Chennai- The impressive victory of the BJP-led alliance in the Bihar Assembly election has prompted a renewed strategic rethink within the party -- with its top leaders reportedly deciding to replicate the model in Tamil Nadu by consolidating Scheduled Caste (SC) parties and mobilising Dalit votes ahead of the 2026 Assembly polls. In Bihar, opposition parties have alleged that the performance of Union Minister Chirag Paswan’s Lok Janshakti Party (Ram Vilas) was a crucial factor behind the NDA’s victory.
The LJP(RV) won 19 seats and secured 4.97 per cent of the vote share. This outcome has strengthened the perception that a strong, unified Dalit-centric party can decisively influence electoral results in states with significant SC populations. In the 2020 Bihar Assembly polls, Nitish Kumar had declined to include Chirag Paswan in the alliance, forcing the LJP to contest independently on 135 seats, where it secured 5.66 per cent votes. The split in votes hit the JD(U) hard, bringing down its tally to just 43 out of the 115 seats it contested.
The BJP and Nitish Kumar learned the lessons from that episode and brought Chirag Paswan back into the NDA fold this time, benefiting from a consolidated SC support base. Tamil Nadu, similarly, has nearly 20 per cent Scheduled Caste population and several SC-based parties, including Thol. Thirumavalavan’s VCK and Krishnasamy’s Puthiya Tamilagam. However, none of these parties individually represent Dalits on the scale of Chirag Paswan’s outfit in Bihar. Following the Bihar results, Prime Minister Narendra Modi said the victory would energise BJP workers across Tamil Nadu, Puducherry, Kerala, West Bengal, and Assam, adding that “there is nothing BJP workers cannot achieve.”

* **WHAT THIS EXERCISE ASKS**:
a - Translate this sentence from the article on the BJP's Tamil Nadu strategy into Spanish: "The LJP(RV) won 19 seats and secured 4.97 per cent of the vote share."
b - Retype a passage from the article on the BJP's Tamil Nadu strategy, beginning at the words "Chennai- The impressive" and stopping after the words "the NDA’s victory.".

* **SUPPLIED DATA**:
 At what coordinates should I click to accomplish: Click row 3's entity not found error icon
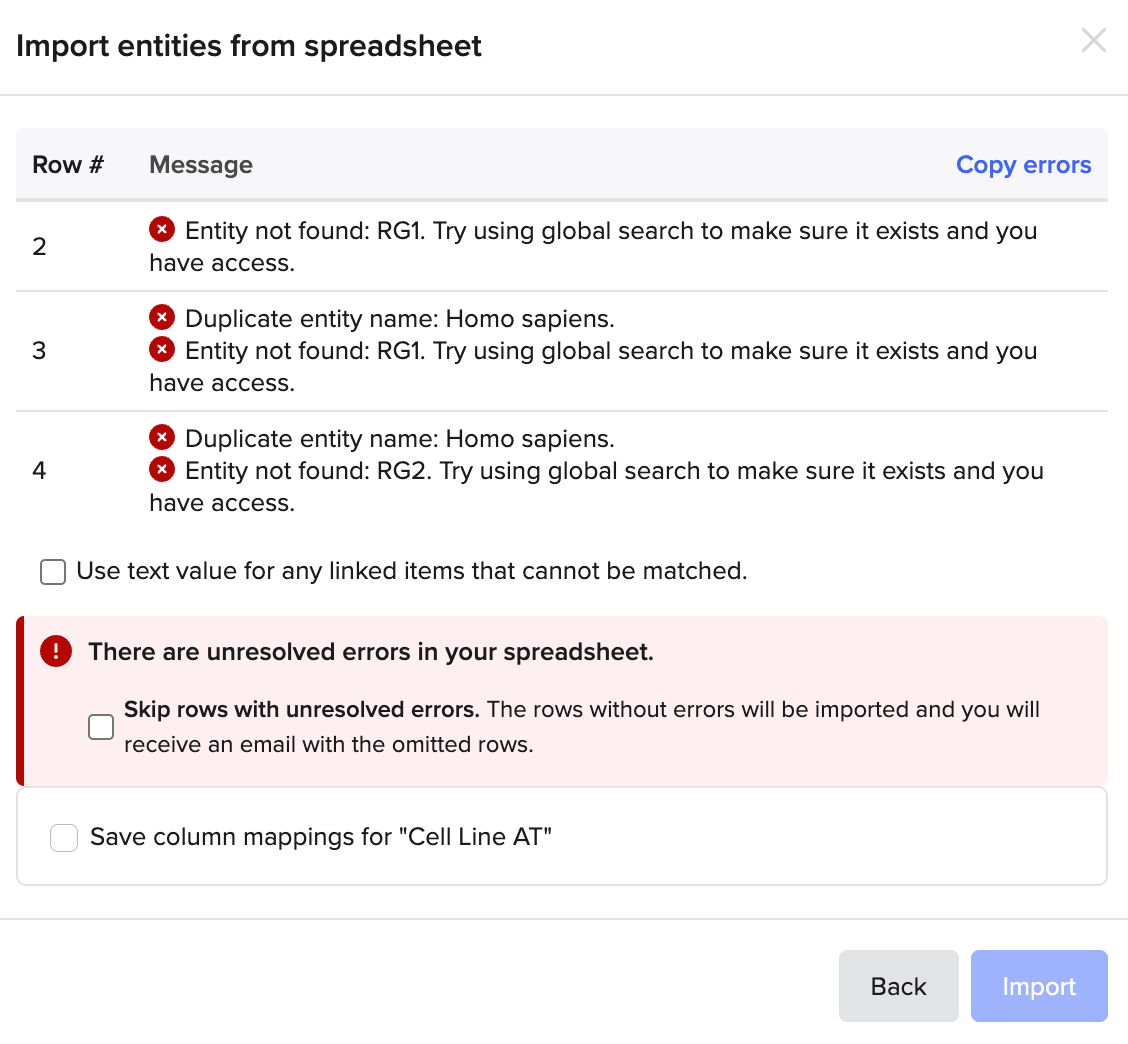[161, 350]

* **PER-TASK ANSWERS**:
a - El LJP(RV) ganó 19 escaños y obtuvo el 4,97 por ciento de los votos.

b -
Chennai- The impressive victory of the BJP-led alliance in the Bihar Assembly election has prompted a renewed strategic rethink within the party -- with its top leaders reportedly deciding to replicate the model in Tamil Nadu by consolidating Scheduled Caste (SC) parties and mobilising Dalit votes ahead of the 2026 Assembly polls. In Bihar, opposition parties have alleged that the performance of Union Minister Chirag Paswan’s Lok Janshakti Party (Ram Vilas) was a crucial factor behind the NDA’s victory.